口ずさんでしまいます。途中、「その顔」が一瞬だれの顔かわからなかったのですが、すぐに、「空」の顔だとわかり、そうわかると、ますます印象がふかくなり、良い詩だなあとおもった次第です。

天然無窮

「存在に謝れ」は秀逸の一行! それを含め、全体力強いのに、ある種の諦念が貫通する作になっていると感じます。連構成にて全4連の作ですが、連に分けないやり方もあったのではないかと推測します。するとどう感じが変わるだろうと想像しました。どちらがいいかと言いうのではなく。連構成のほうが最後の連の方向性が強く出るのかな、と思ったりします。ということは、最後の連がとても重いということだなと思ったりします。全体ユニークなリズムをもったグッジョブ! いい詩だな、いい音楽だなという感想です。あ、言い忘れました! タイトルもいいですね。

行きたいな

祈りの詩だとおもいます。たんなる願望ではなくて。2行ずつの反復がここちよく、それにつづく空白の行がきれいです。

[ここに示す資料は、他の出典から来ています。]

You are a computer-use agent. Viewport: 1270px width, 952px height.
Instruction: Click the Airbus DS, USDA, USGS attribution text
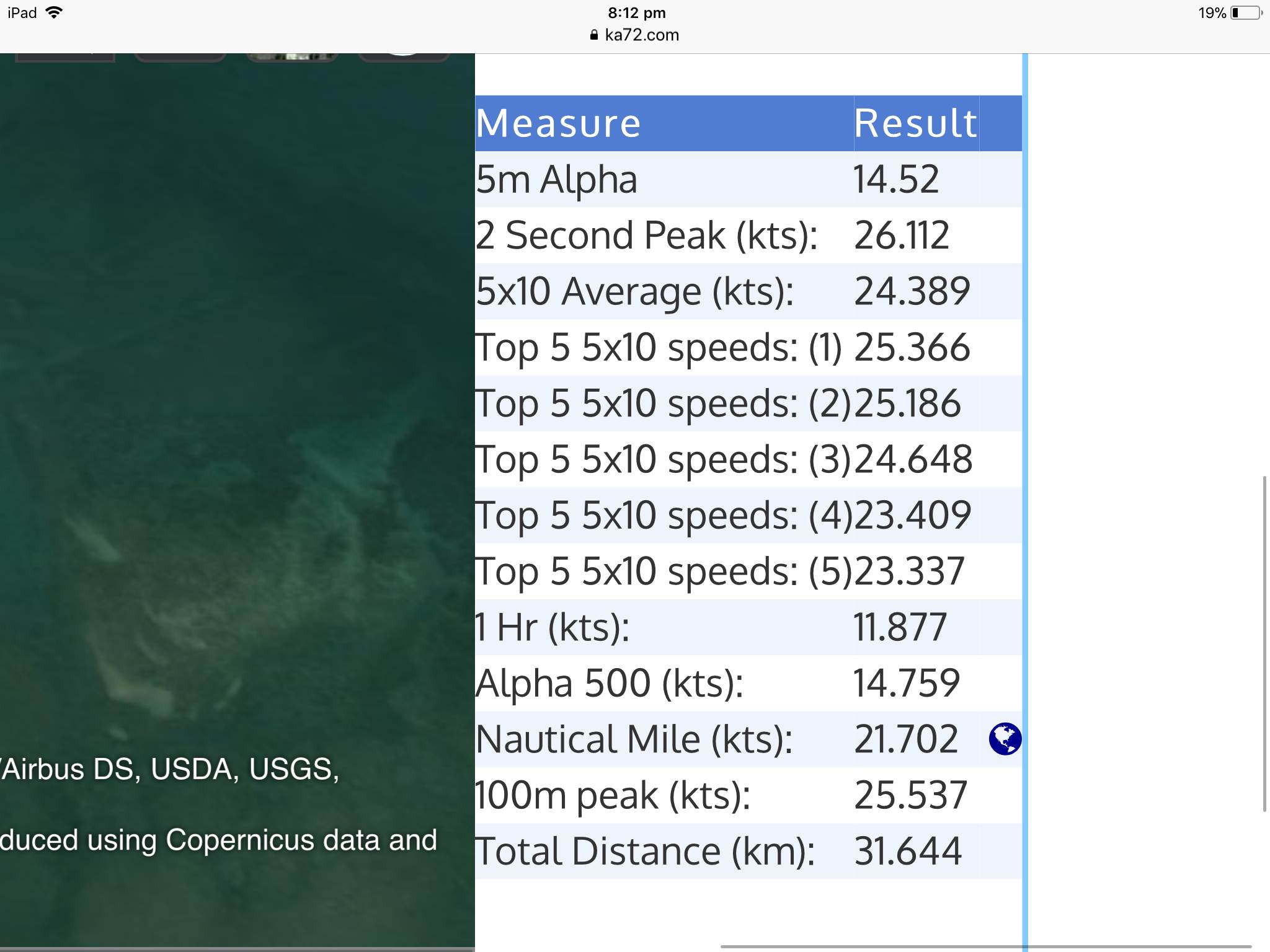tap(171, 769)
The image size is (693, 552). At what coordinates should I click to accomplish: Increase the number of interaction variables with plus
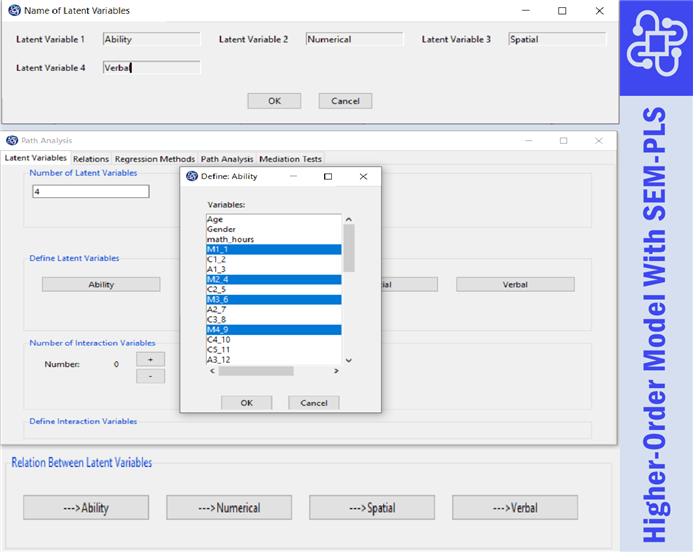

出だしから、「いい野菜が育つのだ/いい野菜を食うと/こどもたちがああして元気なのだ」まで、イメージ、メッセージとも鮮明でぐいぐい乗せられます。次に登場する「酔っ払い」と、そのまた後に登場する「ぼく」の関係がもう一つ捉えきれませんでした。それでも最後5行はイメージがあって重いメッセージが伝わってきます。それで、詩は、そのまま冒頭へ円を描くように還流してゆく。そんなふうに読みましたが、フカヨミすぎるかしら? 以上の感想とは別に「海をたたいて遊んでいる」の1行はすごい! と思いました。このように一か所難解箇所がありましたが、激しい感情の秘められた作と受け止めています。

 

 

・平石貴樹より

 なんか詩の「はじまり」の感じがします。
 
天然無窮
 ねばりづよいヴィジョン。重く受け止めました。
 
行きたいな
 わらべ歌のようなムードですが・・・。
 
 空想と適切な観察が折り合って秀逸と思います。からりとして寂しい余韻。

 

 

・渡辺信二より

「雨」

雨や雪は、詩の題材としてとてもいい。山田今次「あめ」、草野新平「ゆき」、まど・みちお「みぞれがふった」、川崎洋「ゆき」なども、よく読まれていますね。この作品「雨」の作者が、雨シリーズをこれから始めるとすれば、この作品は、シリーズ最初の方に並べられる作品なのでしょう。6,7行目の2行は、行分けして、1行を短く、行を多くして、形を揃えると良いかも知れない。 

「天然無窮」

この作品を正しく理解したのなら、おっしゃる通り、無窮の自然に比べ、骰子を振って済む人の世など何だと怒りつつ、しかし、無碍にもできず、風のように、向こうをむいて口笛を吹くほかない。

 「行きたいな」

確かに、「海の向こうの国」は素晴らしいに違いない。

「浜」

なぜか、会田綱雄「伝説」を思い出す。

抜け殻が6回繰り返されるが、それぞれ、誰の「抜け殻」なのか、ちょっと不安です。また、「いのりが滞った/にんげんの抜け殻」も不思議な表現ですけれど、作者の意図通りに読まれるのかどうか、ちょっと不安です。